Exercise description: The records below are to be repeated exactly, minus any pictures.

____________________

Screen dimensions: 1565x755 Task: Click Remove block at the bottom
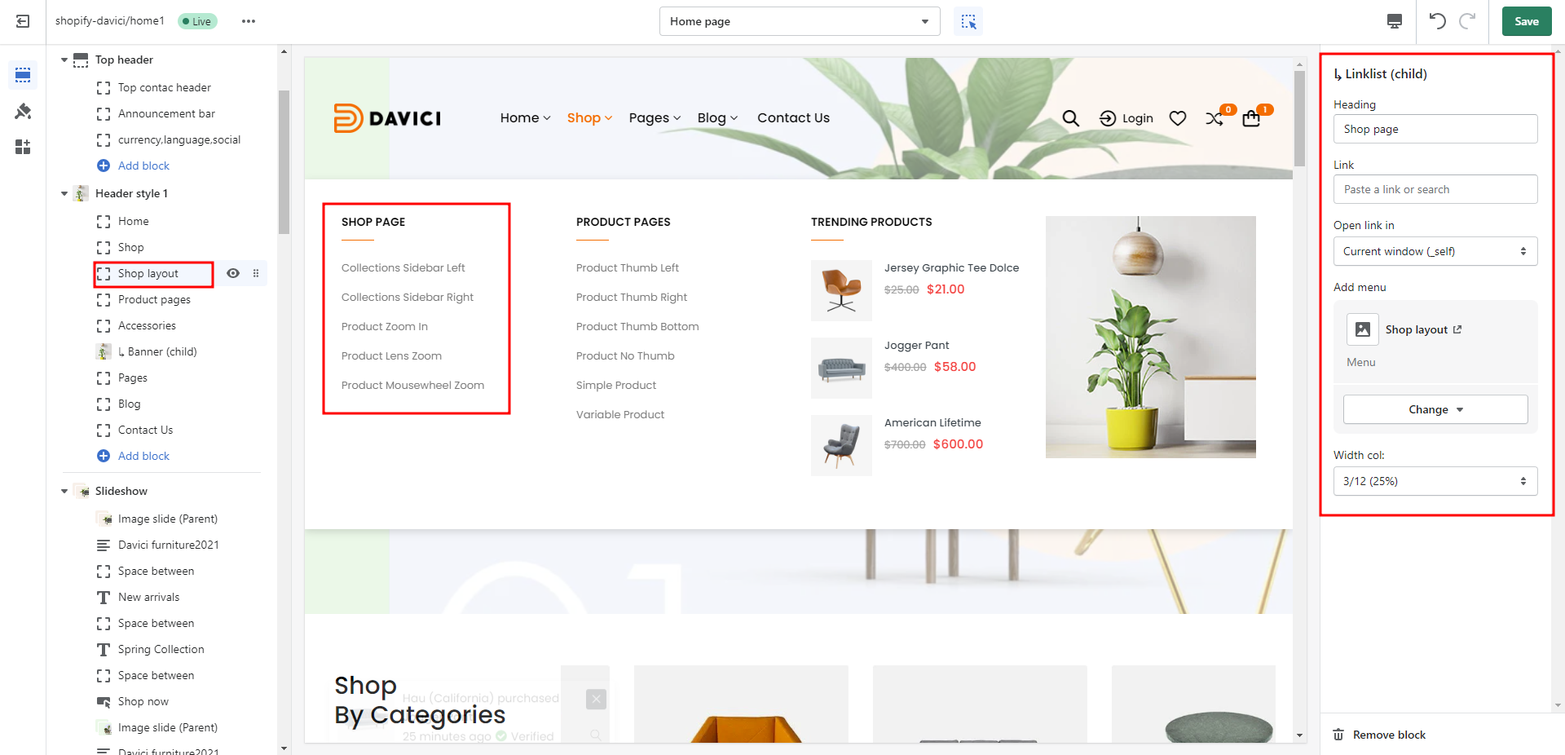[x=1388, y=735]
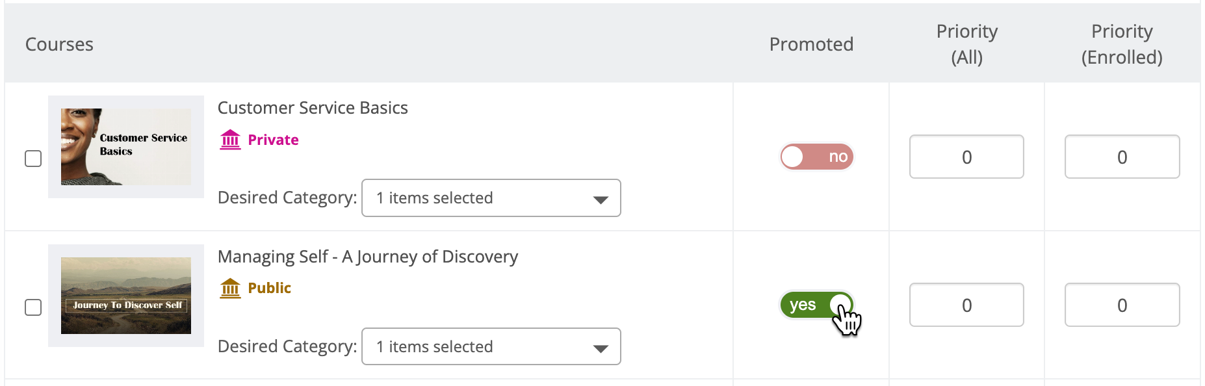This screenshot has height=386, width=1205.
Task: Enable Promoted toggle for Customer Service Basics
Action: pyautogui.click(x=817, y=157)
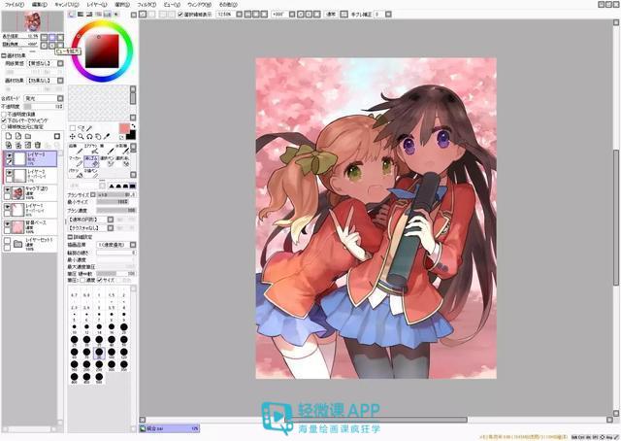
Task: Open the 描画品質 drawing quality dropdown
Action: click(116, 245)
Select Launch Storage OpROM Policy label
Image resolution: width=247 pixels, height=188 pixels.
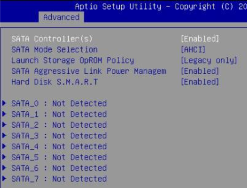coord(73,60)
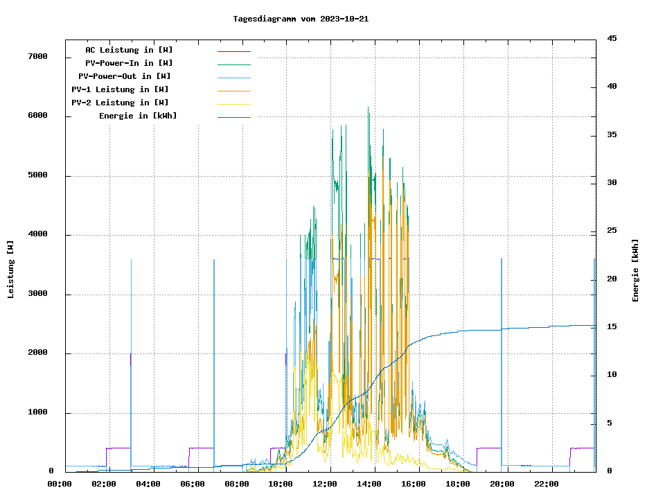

____________________

Answer for the task:
Screen dimensions: 1565x755 Task: Click Remove block at the bottom
[x=1388, y=735]
This screenshot has height=386, width=1205.
Task: Enable Promoted toggle for Customer Service Basics
Action: pyautogui.click(x=817, y=157)
Task: Open the 描画品質 drawing quality dropdown
Action: click(116, 245)
Select Launch Storage OpROM Policy label
Image resolution: width=247 pixels, height=188 pixels.
coord(73,60)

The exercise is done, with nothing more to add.